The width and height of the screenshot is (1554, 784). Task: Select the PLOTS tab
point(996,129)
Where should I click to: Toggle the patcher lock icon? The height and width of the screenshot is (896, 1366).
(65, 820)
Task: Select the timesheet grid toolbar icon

━━━━━━

WHAT TO PRODUCE: Write the entries above out again. Match them exactly.

RESULT BELOW:
The width and height of the screenshot is (1554, 784). Task: Select the PLOTS tab
point(996,129)
Where should I click to: Toggle the patcher lock icon? The height and width of the screenshot is (896, 1366).
(65, 820)
Task: Select the timesheet grid toolbar icon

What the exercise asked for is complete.